Rivers of ReFi Change

Adam Bornstein gives his first-hand account of how the Danish Red Cross is innovating ReFi for financing humanitarian disaster Response and Recovery, with Cat Bonds and Community Currencies.

2 years ago   •   3 min read

By Adam Bornstein

One of Plato’s former teachers, Cratylus, wrote, “you can’t even step in the river even once.” I like tossing this metaphor around when discussing humanitarian interventions because, as Cratylus observed, circumstances are continuously in flux, they are chaotic. And while the simple act of stepping into a river may seem repetitive with a predictable outcome – you get wet – in fact, it is anything but; and any attempt to name it is as such is blissful ignorance.

This perception that humanitarian organisations have the solutions for outer worldly disasters and conflicts, for example the 276 Chibok school girls abducted by the Islamist militant group Boko Haram in April 2014, simply because these institutions have spent decades, even centuries, completely absorbed in nothing but implementing humanitarian interventions is a dangerous misperception.

Complex solutions for Complex Systems

Each intervention, disaster, conflict, response, and recovery are different from the last, not because the actors change, but rather because the system changes – the variables; the velocity; the duration; the climate; the cost – social, economic and cultural.

The underlying system is complex, yes, but it is far more chaotic which is a better operating environment for the emerging, decentralised Web 3 tools and solutions to help create pathways needed to migrate traditional financial and humanitarian institutions on-chain (i.e. Web 3 wallets).

To this end, chaos appears random but is generated by non-random, basic deterministic processes. And because it is not random, we can model the outcomes, not based on our perception or learned experience or mental health, but with the support of AI and advanced DLTs.

Volcano catastrophe bonds on Blockchain

A good example of piecing this all together such that a Web 3 pathway is created is the 2021 volcano catastrophe bond that the Danish Red Cross issued on a blockchain developed by Replexus (UK), modeled by Mitiga Solutions (as spinoff of Barcelona Supercomputing Center), and supported by Howden Group Foundation.

In this case, the ReFi meme was less about regenerative agriculture and more about resilience, disaster response, and ESG. Indeed, the volcano cat bond was issued by Dunant Re, a fully licensed reinsurance company in Guernsey, set-up by Danish Red Cross and Replexus for the purpose of issuing humanitarian cat bonds on blockchain.

Dunant Re was not only named reinsurance company of the year from the global insurance industry but also was the world’s first pure ESG insurance company. This ESG accreditation was important because it is another gateway drug essential for moving institutions on-chain.

It is notable the role chaos theory, and specifically deterministic processes played in migrating these institutional investors on-chain. The cat bond they purchased structurally looked and acted like one hundred percent of the previous cat bonds they’ve purchased; the only difference was the delivery system – blockchain.

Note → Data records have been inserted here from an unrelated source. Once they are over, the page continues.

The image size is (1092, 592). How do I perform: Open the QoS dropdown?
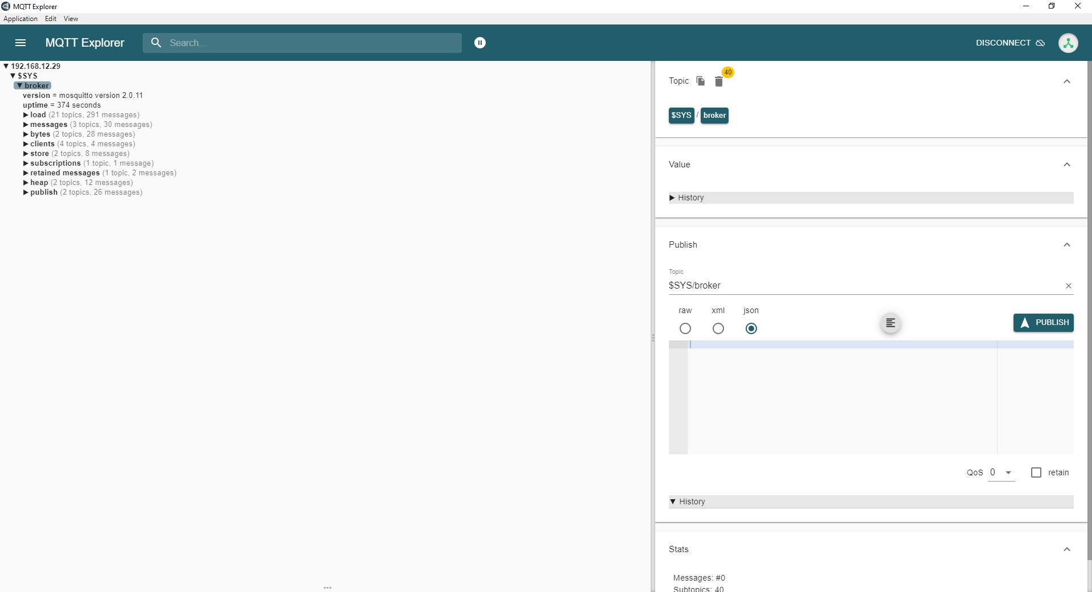(x=1002, y=472)
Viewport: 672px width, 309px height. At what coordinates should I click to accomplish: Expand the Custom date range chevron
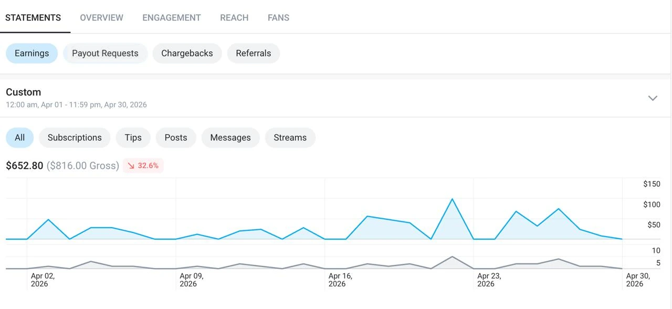653,98
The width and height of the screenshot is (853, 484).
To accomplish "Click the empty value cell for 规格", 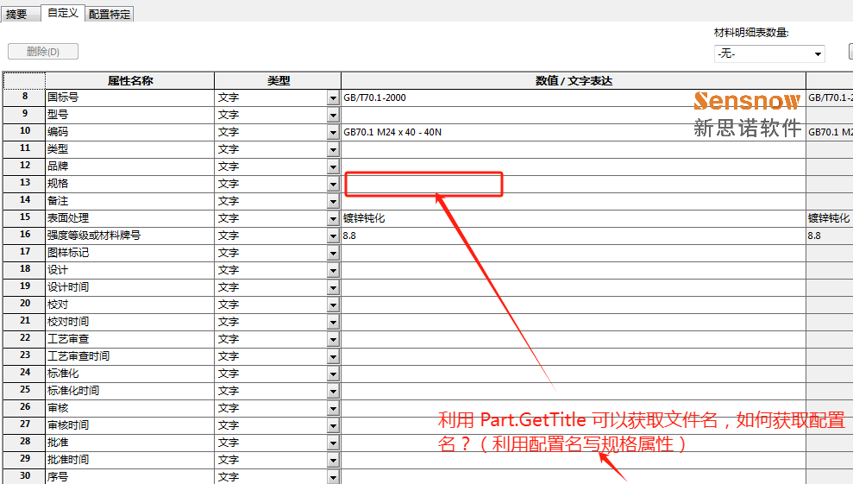I will [423, 184].
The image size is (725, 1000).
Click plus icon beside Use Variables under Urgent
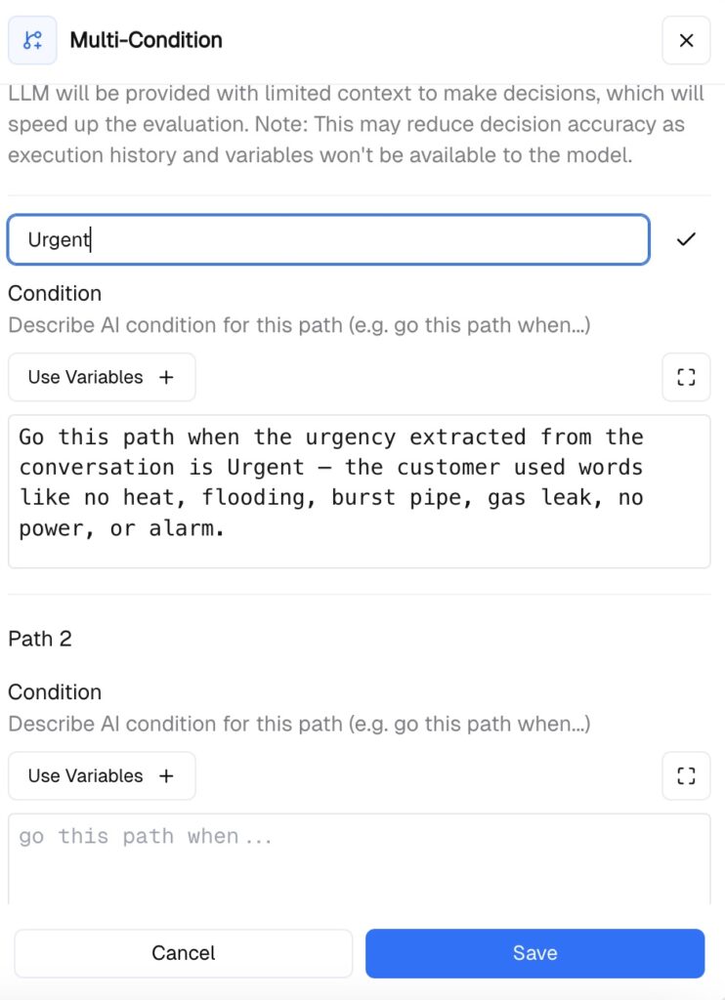point(166,377)
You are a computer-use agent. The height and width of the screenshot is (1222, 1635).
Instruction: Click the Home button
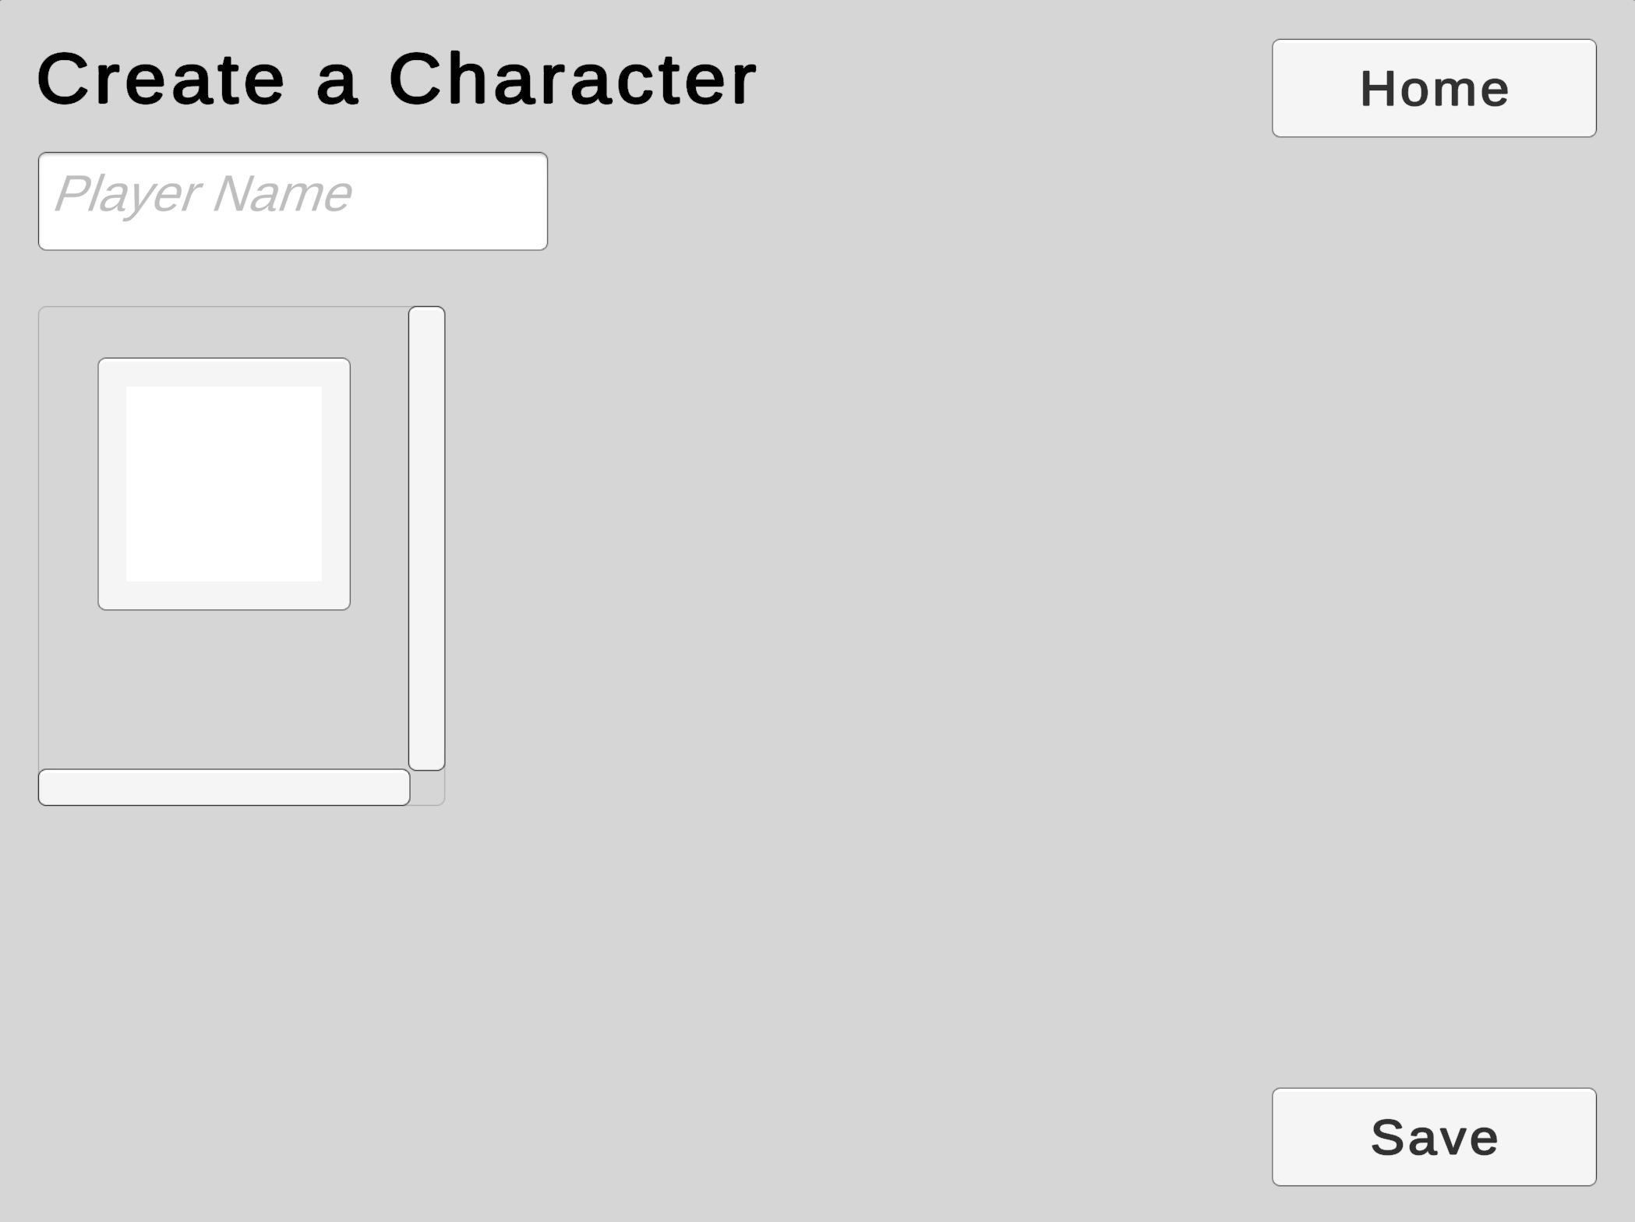point(1433,88)
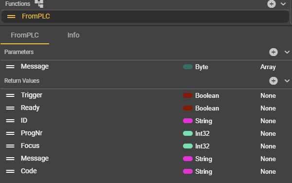Image resolution: width=292 pixels, height=183 pixels.
Task: Add a new parameter with plus icon
Action: [274, 52]
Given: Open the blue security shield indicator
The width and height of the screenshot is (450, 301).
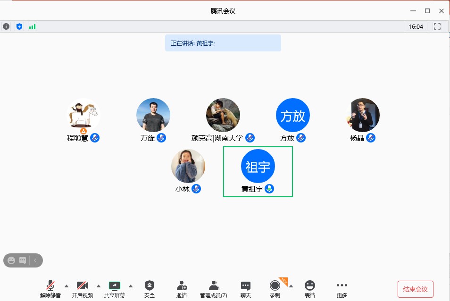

Today, the institutional investors who purchased Danish Red Cross cat bonds went from clearing on Euroclear or DTC to operating nodes - on Replexus ILS blockchain; buying and selling securities - on chain; transferring funds/tokens - on chain; auditing transactions- on chain; receiving NFTs – on chain; and tokenising other assets - on chain.

An important lesson we learned and, perhaps, why our cat bond was successful is as follows:

In finance, traditional institutional investors are willing to take risks to earn their alpha, but only if all other variables – structure, regulations, counterparties – are held constant and predictable.

Humanitarian organisations operate in similar fashion; however, they don’t control their own operational or financial risk; to wit, they haven’t figured out how to calculate risk, and thus shoulder an unfathomable amount of it. Technology, such as Web 3, can help control risk while at the same time build resilience for beneficiaries by transferring power from institutional hands to their hands.

A good example of leveraging Web 3 to increase effectiveness and efficiencies, is the model of blending cat bonds with Community Inclusion Currencies (CICs) to create a blockchain enabled end-to-end Disaster Risk Financing solution.

The CIC program which Grassroots Economics, together with the Red Cross developed, introduces a replicable mechanism for communities to eradicate poverty by creating connected, inclusive, and sustainable local economies through the use of CIC tokens backed by their own productive capacities. One can imagine, in a disaster scenario, releasing capital from a catastrophe bond directly to the CIC wallets of over 60,000 CIC households; and then, tokenizing direct impact additionality which could be bridged to a DEX, sold to an impact investor, whereby proceeds from the sale are channeled back to the wallets of CIC households.

In the end, maybe we were never meant to be step in the river; maybe, it has been technology's roles all along?